■ Problem
Rewrite the lines from the first one through the line containing "pos(224,831)", keeping their requests. Multiply every coordinate in the answers by 2.1 and round each to a whole number, with halves rounding up.

■ Record list
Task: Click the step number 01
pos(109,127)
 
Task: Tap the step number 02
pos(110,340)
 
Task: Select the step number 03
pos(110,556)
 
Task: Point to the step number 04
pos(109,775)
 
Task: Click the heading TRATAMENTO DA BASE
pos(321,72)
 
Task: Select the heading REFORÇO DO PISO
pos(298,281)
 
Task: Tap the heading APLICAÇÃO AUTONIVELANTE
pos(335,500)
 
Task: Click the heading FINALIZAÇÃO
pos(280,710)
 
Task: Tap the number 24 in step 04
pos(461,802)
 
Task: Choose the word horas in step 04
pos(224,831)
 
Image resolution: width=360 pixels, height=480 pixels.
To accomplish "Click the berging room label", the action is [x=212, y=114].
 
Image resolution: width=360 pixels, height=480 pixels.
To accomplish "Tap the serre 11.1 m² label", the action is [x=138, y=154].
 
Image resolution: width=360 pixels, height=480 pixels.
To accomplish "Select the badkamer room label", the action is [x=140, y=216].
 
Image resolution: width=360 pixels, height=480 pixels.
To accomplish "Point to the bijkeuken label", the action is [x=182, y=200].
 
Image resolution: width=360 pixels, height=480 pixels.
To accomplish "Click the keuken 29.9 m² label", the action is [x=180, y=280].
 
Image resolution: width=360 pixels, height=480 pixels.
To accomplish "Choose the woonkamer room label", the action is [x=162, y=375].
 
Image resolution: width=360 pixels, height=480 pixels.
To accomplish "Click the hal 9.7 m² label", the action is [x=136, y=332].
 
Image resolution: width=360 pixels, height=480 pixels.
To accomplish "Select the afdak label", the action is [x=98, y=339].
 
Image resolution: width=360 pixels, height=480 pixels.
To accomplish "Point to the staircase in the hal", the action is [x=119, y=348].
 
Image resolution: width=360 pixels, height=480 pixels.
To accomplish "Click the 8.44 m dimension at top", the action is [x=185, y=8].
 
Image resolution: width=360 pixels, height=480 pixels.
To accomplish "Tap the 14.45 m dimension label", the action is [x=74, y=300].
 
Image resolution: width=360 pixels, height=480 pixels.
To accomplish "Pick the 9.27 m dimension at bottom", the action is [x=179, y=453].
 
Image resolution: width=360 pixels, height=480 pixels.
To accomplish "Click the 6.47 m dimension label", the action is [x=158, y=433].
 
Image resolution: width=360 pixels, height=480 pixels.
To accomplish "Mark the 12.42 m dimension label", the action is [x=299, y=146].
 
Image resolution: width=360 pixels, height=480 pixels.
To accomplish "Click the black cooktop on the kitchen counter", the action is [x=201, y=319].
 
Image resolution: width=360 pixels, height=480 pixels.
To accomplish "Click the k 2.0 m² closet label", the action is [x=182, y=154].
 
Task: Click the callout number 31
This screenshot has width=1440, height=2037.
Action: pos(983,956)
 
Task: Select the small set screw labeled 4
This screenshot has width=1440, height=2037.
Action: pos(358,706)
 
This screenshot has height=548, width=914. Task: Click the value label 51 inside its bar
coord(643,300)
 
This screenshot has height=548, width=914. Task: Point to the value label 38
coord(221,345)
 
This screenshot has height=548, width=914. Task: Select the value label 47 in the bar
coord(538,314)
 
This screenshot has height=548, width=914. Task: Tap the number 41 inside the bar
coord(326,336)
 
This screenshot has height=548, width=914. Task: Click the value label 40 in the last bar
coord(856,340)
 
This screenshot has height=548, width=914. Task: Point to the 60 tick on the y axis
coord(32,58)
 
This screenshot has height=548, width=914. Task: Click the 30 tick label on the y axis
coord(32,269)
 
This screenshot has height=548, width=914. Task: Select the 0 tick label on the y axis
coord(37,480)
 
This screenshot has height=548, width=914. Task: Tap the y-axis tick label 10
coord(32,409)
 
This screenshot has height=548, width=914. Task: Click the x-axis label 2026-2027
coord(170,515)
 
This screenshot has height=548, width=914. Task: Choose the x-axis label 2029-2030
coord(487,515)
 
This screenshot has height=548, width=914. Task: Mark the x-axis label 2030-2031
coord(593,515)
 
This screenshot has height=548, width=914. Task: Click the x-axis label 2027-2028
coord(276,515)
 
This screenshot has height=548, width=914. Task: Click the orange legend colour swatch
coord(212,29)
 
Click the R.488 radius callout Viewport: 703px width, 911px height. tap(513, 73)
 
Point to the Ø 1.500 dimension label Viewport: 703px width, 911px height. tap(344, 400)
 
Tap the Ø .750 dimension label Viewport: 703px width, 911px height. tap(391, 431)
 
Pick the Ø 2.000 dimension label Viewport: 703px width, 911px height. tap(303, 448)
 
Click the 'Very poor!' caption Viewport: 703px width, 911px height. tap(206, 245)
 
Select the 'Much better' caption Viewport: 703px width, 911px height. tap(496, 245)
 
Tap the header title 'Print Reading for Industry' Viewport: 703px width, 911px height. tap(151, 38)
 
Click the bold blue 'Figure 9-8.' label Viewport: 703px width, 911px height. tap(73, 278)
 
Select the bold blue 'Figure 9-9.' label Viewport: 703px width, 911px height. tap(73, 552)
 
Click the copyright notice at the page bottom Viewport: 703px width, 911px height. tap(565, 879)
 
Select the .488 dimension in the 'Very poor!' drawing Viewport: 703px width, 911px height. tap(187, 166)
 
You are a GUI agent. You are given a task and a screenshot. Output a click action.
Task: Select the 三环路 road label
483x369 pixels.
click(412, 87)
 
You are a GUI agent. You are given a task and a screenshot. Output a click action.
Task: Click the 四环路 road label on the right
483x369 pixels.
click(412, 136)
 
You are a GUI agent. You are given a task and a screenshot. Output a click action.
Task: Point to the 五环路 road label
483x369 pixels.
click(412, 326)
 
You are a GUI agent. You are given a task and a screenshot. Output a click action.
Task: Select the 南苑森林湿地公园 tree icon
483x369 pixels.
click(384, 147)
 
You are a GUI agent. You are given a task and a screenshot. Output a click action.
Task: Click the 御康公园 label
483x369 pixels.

■ Answer to this task
Task: Click the step number 01
pos(229,267)
 
Task: Tap the step number 02
pos(231,714)
 
Task: Select the step number 03
pos(231,1168)
 
Task: Point to the step number 04
pos(229,1628)
 
Task: Click the heading TRATAMENTO DA BASE
pos(674,151)
 
Task: Select the heading REFORÇO DO PISO
pos(626,590)
 
Task: Tap the heading APLICAÇÃO AUTONIVELANTE
pos(704,1050)
 
Task: Click the heading FINALIZAÇÃO
pos(588,1491)
 
Task: Tap the number 24 in step 04
pos(968,1684)
 
Task: Choose the word horas in step 04
pos(470,1745)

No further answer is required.